» **WHAT NEEDS TO BE DONE**
In the Auburn High School article below, reproduce the passage from "- Student to" to "for reduced-cost lunch.", changing "Syracuse" to "Rochester".

» **DOCUMENT EXCERPT**
################
Location
- 250 Lake Ave Auburn, New York 13021 United States
- 42°54′35″N 76°32′54″W﻿ / ﻿42.90972°N 76.54833°W

Information
- Type: Public
- Established: 1970
- School district: Auburn Enlarged City School District
- NCES School ID: 360348000101
- Principal: Brian Morgan
- Teaching staff: 85.1 (on an FTE basis)
- Grades: 9-12
- Enrollment: 1,176 (2024-2025)
- Student to teacher ratio: 13.48
- Campus: Rural: Distant
- Colors: Maroon and White
- Mascot: Maroons
- Feeder schools: Auburn Junior High School
- Website: aecsd.education/highschool

= Auburn High School (New York) =

Auburn High School is the only public high school in Auburn, New York, U.S., a city approximately 25 miles southwest of Syracuse in central New York.

As of the 2024-25 school year, the school had an enrollment of 1,176 students and 85.1 classroom teachers (on an FTE basis), for a student–teacher ratio of 13.8:1. There were 647 students (55.4% of enrollment) eligible for free lunch and 12 (1% of students) eligible for reduced-cost lunch.
################
» **INFORMATION PROVIDED**
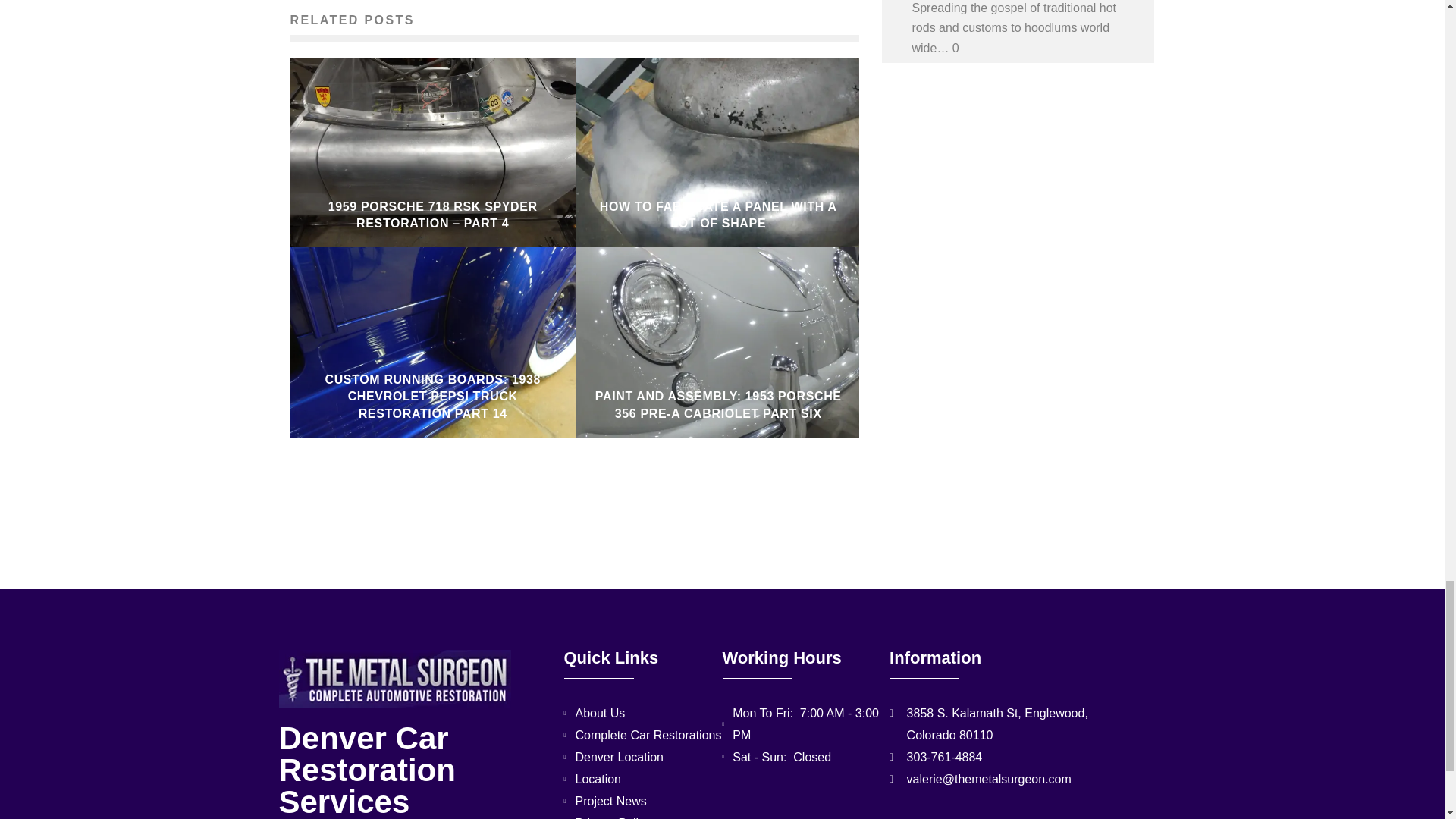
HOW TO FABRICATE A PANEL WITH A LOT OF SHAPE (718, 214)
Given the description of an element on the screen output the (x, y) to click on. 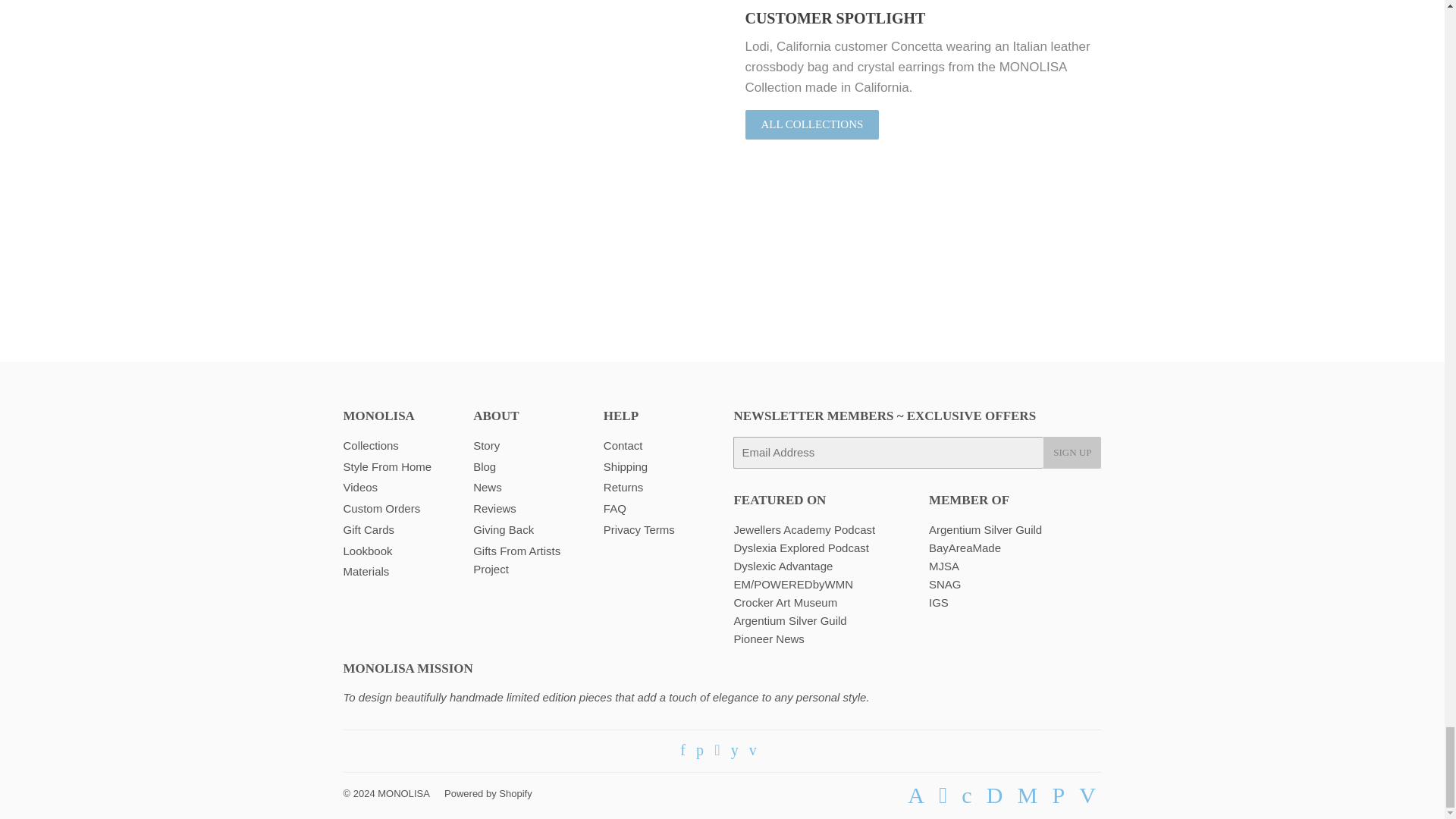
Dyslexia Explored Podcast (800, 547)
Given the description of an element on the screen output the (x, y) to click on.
################
» **REPLY**
- Student to teacher ratio: 13.48
- Campus: Rural: Distant
- Colors: Maroon and White
- Mascot: Maroons
- Feeder schools: Auburn Junior High School
- Website: aecsd.education/highschool

= Auburn High School (New York) =

Auburn High School is the only public high school in Auburn, New York, U.S., a city approximately 25 miles southwest of Rochester in central New York.

As of the 2024-25 school year, the school had an enrollment of 1,176 students and 85.1 classroom teachers (on an FTE basis), for a student–teacher ratio of 13.8:1. There were 647 students (55.4% of enrollment) eligible for free lunch and 12 (1% of students) eligible for reduced-cost lunch.